Validation of the effect of helox on thermal conductance in homeotherms using heated models

Abstract

It is commonly stated that mixtures of 80% helium and 20% oxygen (helox) increase thermal conductance, and hence heat flux, from homeotherms by roughly a factor of two. However, because helox affects heat loss by conduction and convection differently, its effect on heat flux should vary according to the relative contributions of these two routes to the overall heat flux. We used heated models made of three sizes of copper tubing and covered with various grades of synthetic fur to measure heat flux under air and helox atmospheres. Thermal conductance in helox (C_helox; W•m⁻² •°C⁻¹) was highly correlated with thermal conductance in air (C_air) and could be predicted by C_helox=1.704+1.726 C_air. The relative increase in heat flux under a helox atmosphere compared with that in air (conductance ratio; C_helox/C_air) varied from a maximum of 2.5 when thermal conductance is infinitely small and heat flux is predominantly determined by conduction to a minimum of 1.85 when animals are naked and heat flux is dominated by convection. These values follow the relation: C_helox/C_air=2.503−0.081 C_air. Body size has no significant effect on the conductance ratio.

Introduction

For over 40 years, mixtures of 80% helium and 20% oxygen (hereafter termed helox) have been used to increase the rate of heat loss in homeotherms, usually with the objective of determining the maximum rate of oxygen consumption and metabolism (e.g. Cook et al., 1951; Rosenman and Morrison, 1974; Smith and Dawson, 1985; Chappell et al., 1995; but also see Grapé et al., 1960). Because helox has a coefficient of thermal transfer by conduction roughly four times greater than that of air (Lindsay and Bromley, 1950), replacing the air trapped in the fur or feather matrix with a helox atmosphere acts to increase the rate that heat is conducted through this insulation layer. Helox also has a coefficient of thermal transfer by convection that is approximately 2.1 times that of air (Epperson et al., 1966), so the rate of bulk heat transfer away from the outer boundary of the fur or feather layer is also increased. Although it is commonly stated that helox increases heat loss by a factor of two (e.g. Smith and Dawson, 1985; Geiser et al., 1996), thus implying that the effect of helox is constant, this is technically not correct. Because helox affects conduction more than convection, the effect of helox should not be constant, but rather should vary according to the relative importance of these two modes in limiting the overall heat flux. Thus, Rosenman and Morrison (1974)noted that the ratio of thermal conductance in helox to that in air was positively correlated with insulation (the inverse of thermal conductance in air).

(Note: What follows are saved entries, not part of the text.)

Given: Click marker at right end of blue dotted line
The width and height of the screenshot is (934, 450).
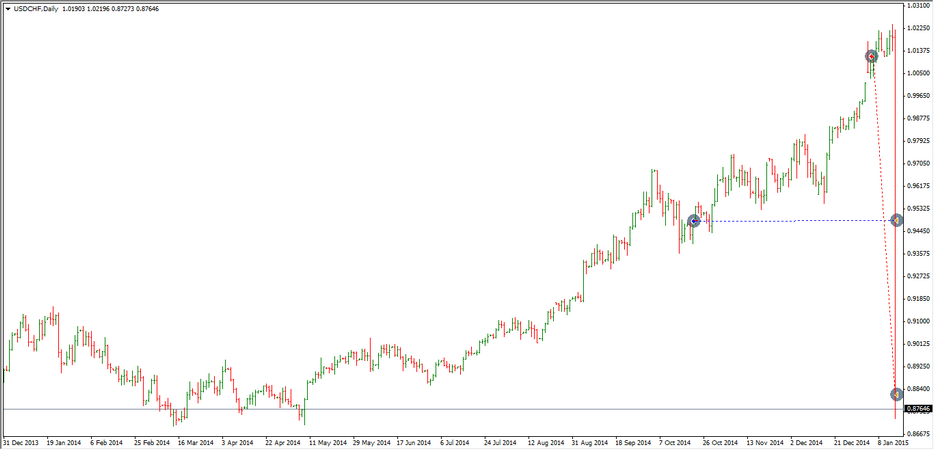Looking at the screenshot, I should click(x=897, y=220).
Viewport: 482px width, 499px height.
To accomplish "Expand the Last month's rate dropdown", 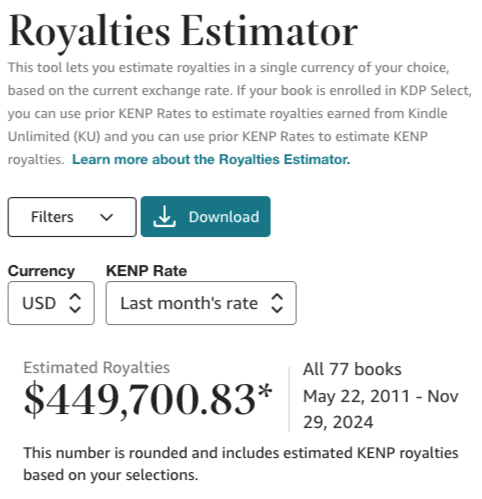I will pyautogui.click(x=201, y=303).
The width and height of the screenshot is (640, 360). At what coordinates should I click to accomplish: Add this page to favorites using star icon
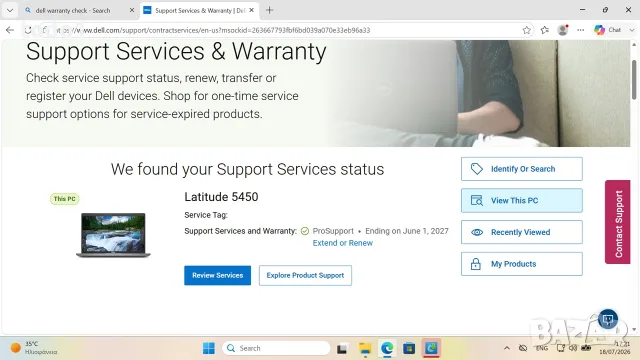[x=527, y=30]
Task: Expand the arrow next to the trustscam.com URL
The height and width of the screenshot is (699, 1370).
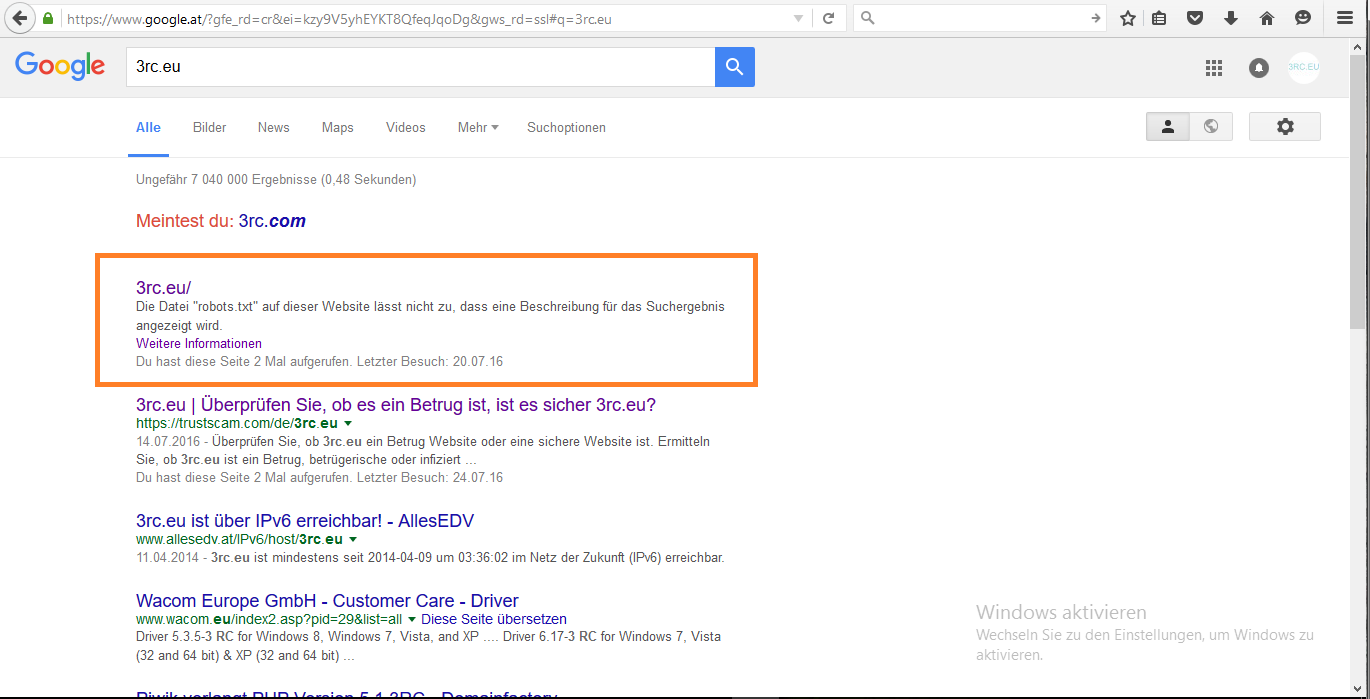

Despite our understanding of the fundamental processes affected by helox, two problems remain. First, if conduction and convection were the only two routes of heat flux in animals then one would expect helox to increase thermal conductance by a factor ranging from roughly 2 to 4 times that in air. The fact that all reported values lie below 2.6 (Rosenman and Morrison, 1974) indicates that either animals invoke additional compensatory mechanisms to reduce heat loss when challenged by helox atmospheres or that additional routes are involved, notably losses through radiation and evaporation. However, because evaporative heat loss is rarely measured or reported, it is currently impossible to predict the effect of helox on dry thermal conductance. Second, the data presented in Figure 8 of Rosenman and Morrison (1974)indicate considerable inter-specific variation in the effect of helox for a given insulation value. Although they arbitrarily divided their data into two groups representing small and large species and fitted two separate curves to the data, there is no a priori reason to separate the data. The scatter in their data could be attributed to a true size effect as they suggest, whereby large animals offer greater tissue resistance allowing them to depress surface temperatures. Alternatively, the scatter may be attributed to inter-specific variation in evaporative heat loss or simply to intra- or inter-individual variation inherent in biological systems.

Both of the problems stated above indicate the need for a ‘null model’ whereby the effect of helox on the physics of heat transfer through an insulating barrier is calibrated independently of the voluntary and involuntary physiological responses available to living biological systems and affecting evaporative heat loss, tissue resistance and surface temperature. Such a ‘null model’ would allow us to partition the heat flux of live animals between processes determined by the physical effects of helox and those determined by physiological adjustments. Thus, the purpose of this study was to quantify the effect of helox on thermal conductance as a function of insulation using non-biological heated copper models. This allowed us to eliminate the potentially confounding effects of evaporation and tissue resistance.